Rhoads cited as a prime example of attractive consumer-facing technology Jack Henry's online mobile banking platform Banno Digital Toolkit™ and jXchange.
Rhoads emphasized that Sonata is aggressively exploring new and continually advancing technologies via partnerships with fintechs that are "more mature," and scouting potential new features and interfaces that are adaptible for different user demographics -- with steady emphasis on human-centered and empathetic design, with simple experiences that are easily accessible and adaptible for all users.
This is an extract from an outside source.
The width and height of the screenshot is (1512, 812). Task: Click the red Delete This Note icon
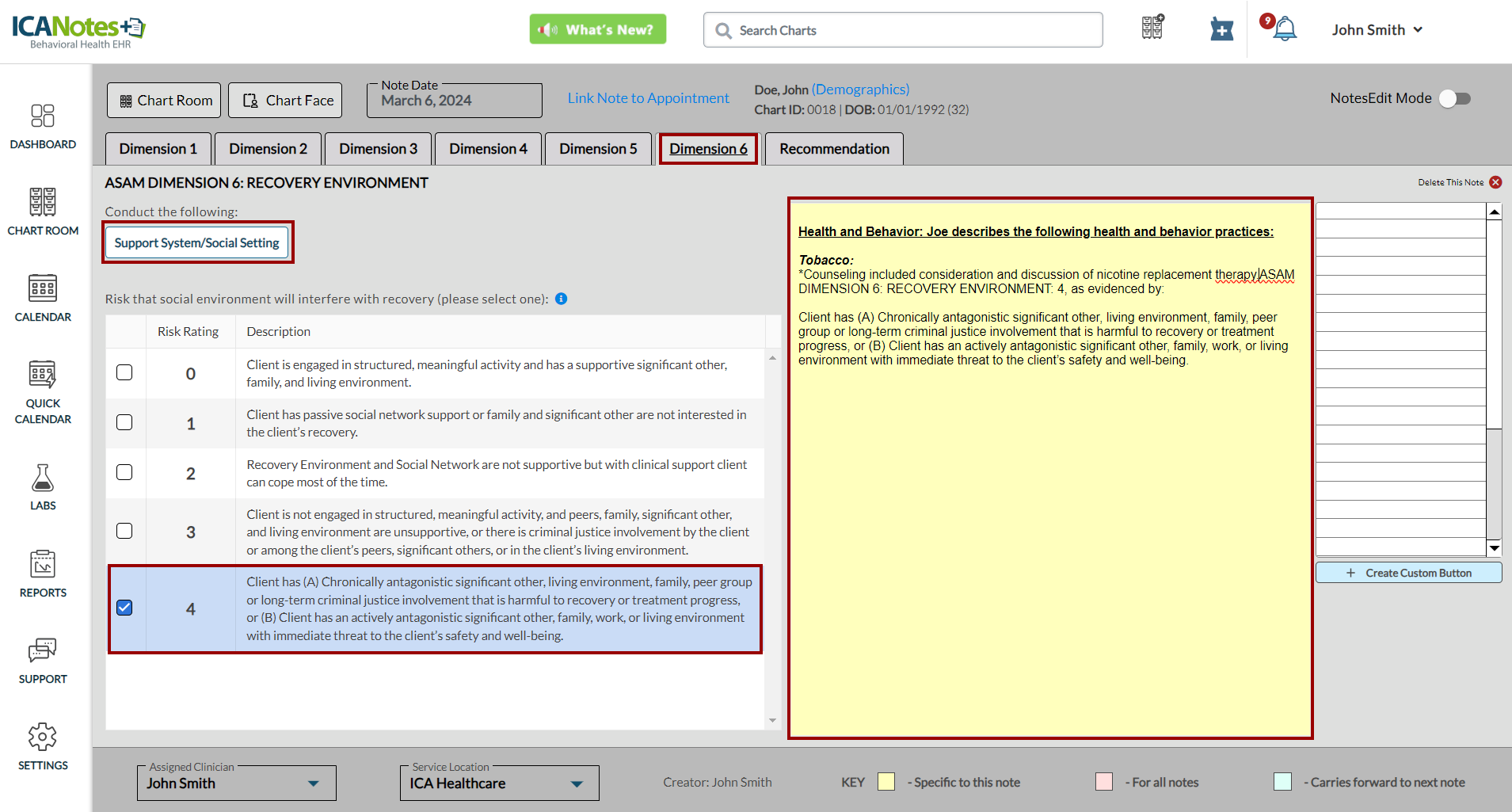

Asked about outside advisors, Dellinger named attorneys with Nelson Mullins; accountants Elliott Davis; impact advisor Community Capital Advisors; i-bankers Carter Terry (Atlanta) and Patrick Capital Markets (St. Louis); and, public relations with local Gray PR.
The CEO also confirmed that the company's management team is well networked among potential strategics, individual and institutional investors, advisors and others. Notably in that context, Sonata Chief Financial Officer David Kowalski's banking career has also included key roles with Reliant Bank, Franklin Synergy Bank, Avenue Bank, KeyBank and other institutions. The CFO's LinkedIn is here.
Sonata's correspondent banks include Servis1st, Independent Correspondent Bankers' Bank (fka BBKY), and Pacific Coast Bankers Bank.
Sonata Financial's board of directors is chaired by Farzin Ferdowsi, who, the company notes, "was an organizer and served as chair of the board of directors at Reliant Bank (now United Community Bank) for 13 years. Ferdowsi served in similar roles at Premier Bank of Brentwood (now BancorpSouth) and Brentwood National Bank. He founded Brentwood, Tennessee-based Management Resources Company (MRCO) in 1971 and serves as chief executive officer. The company has more than 2,000 employees serving numerous businesses including 90 Taco Bell restaurants in Middle Tennessee, Southern Kentucky and Atlanta..."
The Sonata board of directors includes -- in addition to Ferdowsi and Dellinger -- Shabnam Aminmadani, a partner at Ferdowsi's MRCO LLC; Afshin Yazdian, former iPayment EVP and general counsel and current CEO of Merchant Solutions within Paysafe Group; Turner Nashe, Nashville edtech entrepreneur and investor (previous VNC coverage here); Kenny Kline, co-founder of BarBend; Tom Cook, CEO of Pacific Bells and WorldWide Wings; James Kelley, Neal & Harwell; Trey Harwell, partner, Neal & Harwell; Will Alexander, CIO at Hall Capital; Dave Brewer, former EVP of Middleby Corp.; and, Marty Silverman, Porta Via Ristorante.